__PROBLEM__: Print exactly the lines that run from the one containing "Screen dimensions: 700x700" to the final line of the data, both included, and print none of the pictures.

__DATASET EXCERPTS__:

———

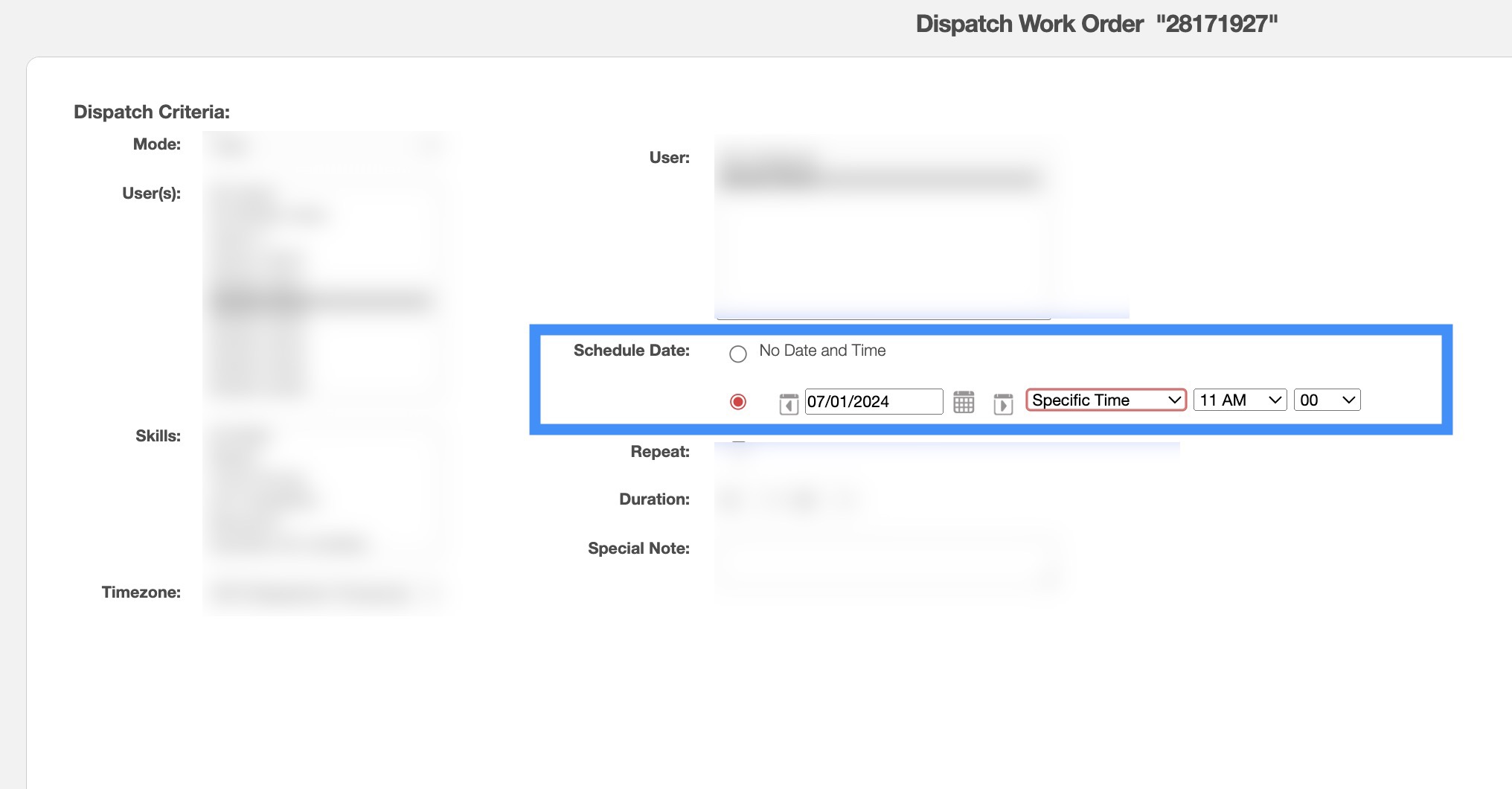Open the 00 minutes dropdown

[x=1327, y=400]
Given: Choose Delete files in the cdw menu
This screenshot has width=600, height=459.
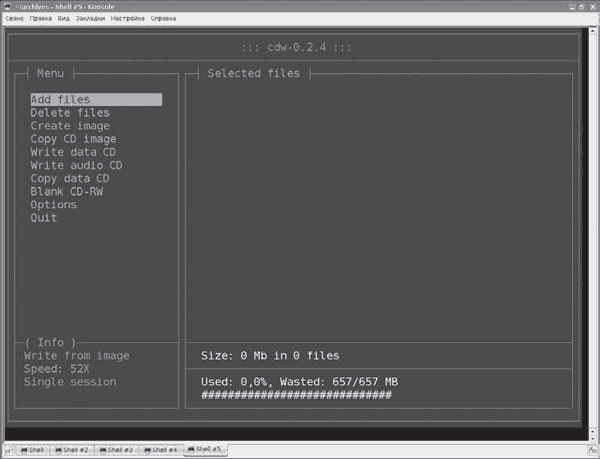Looking at the screenshot, I should click(70, 113).
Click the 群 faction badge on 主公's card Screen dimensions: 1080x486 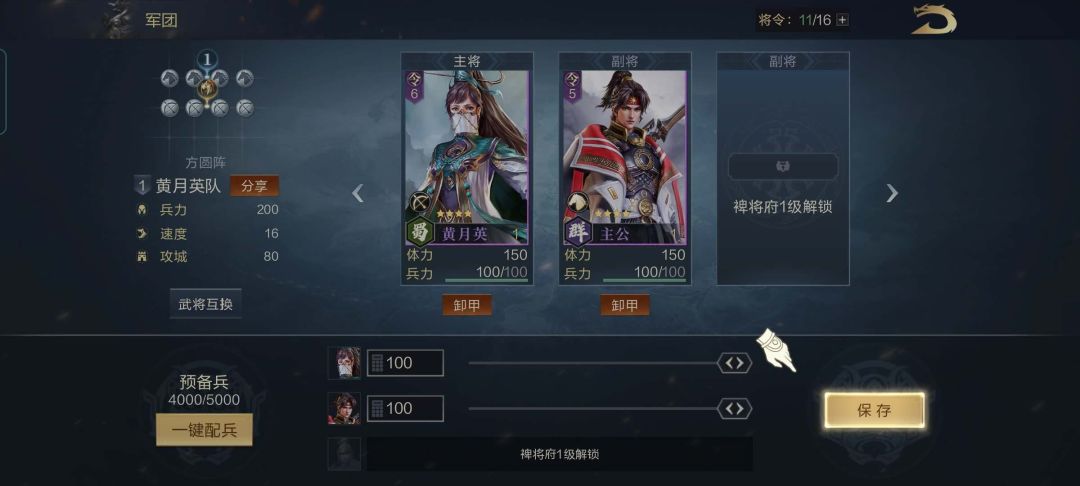pyautogui.click(x=577, y=231)
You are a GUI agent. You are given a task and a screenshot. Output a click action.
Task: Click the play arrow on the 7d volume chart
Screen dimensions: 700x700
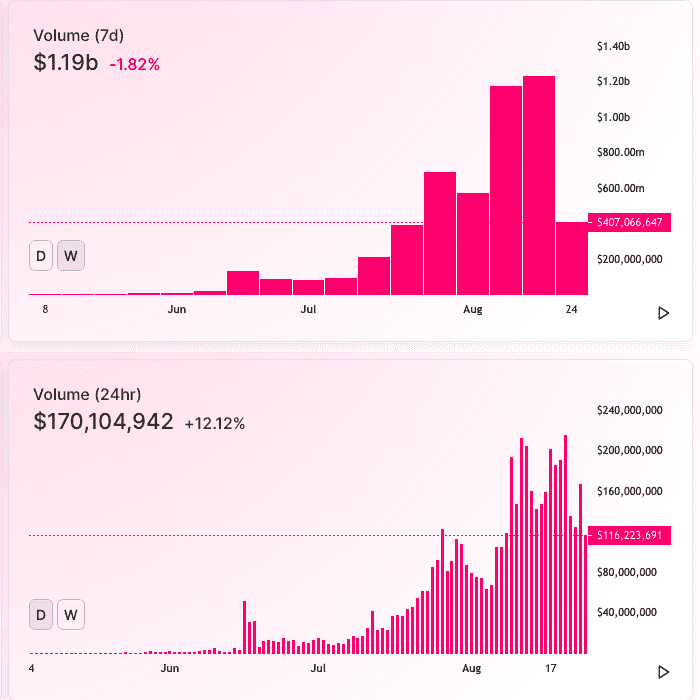(x=663, y=313)
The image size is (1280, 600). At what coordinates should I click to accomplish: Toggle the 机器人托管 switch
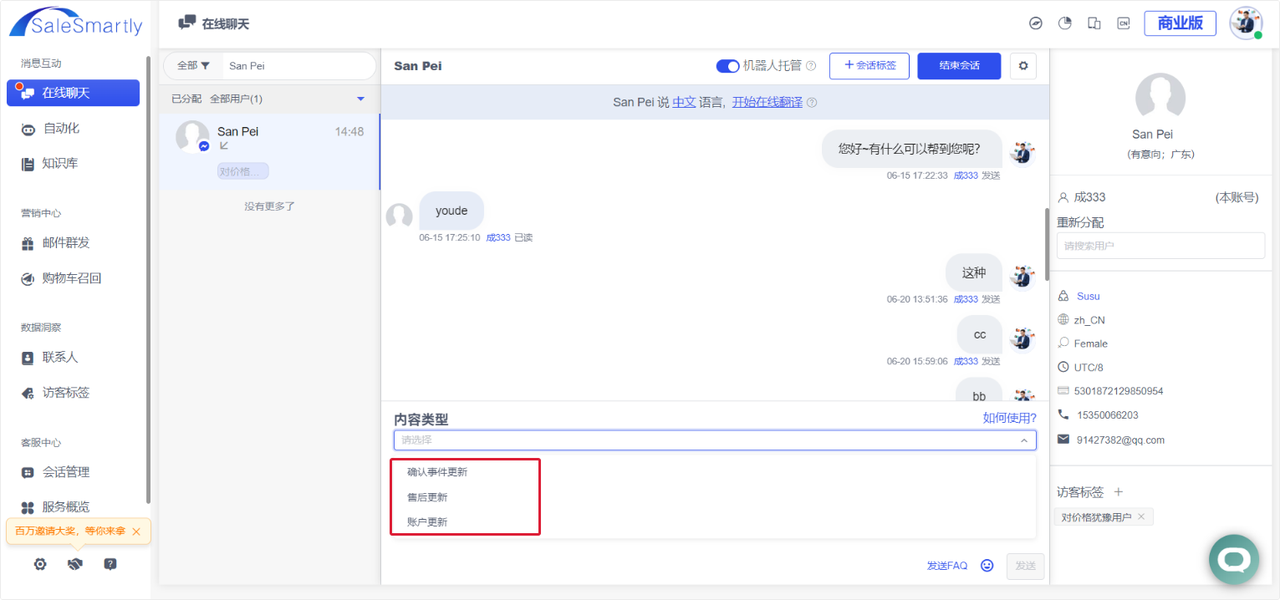point(727,66)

———

__REPLY__:
Screen dimensions: 700x700
(x=663, y=313)
The image size is (1280, 600). At what coordinates should I click to accomplish: Toggle the 机器人托管 switch
point(727,66)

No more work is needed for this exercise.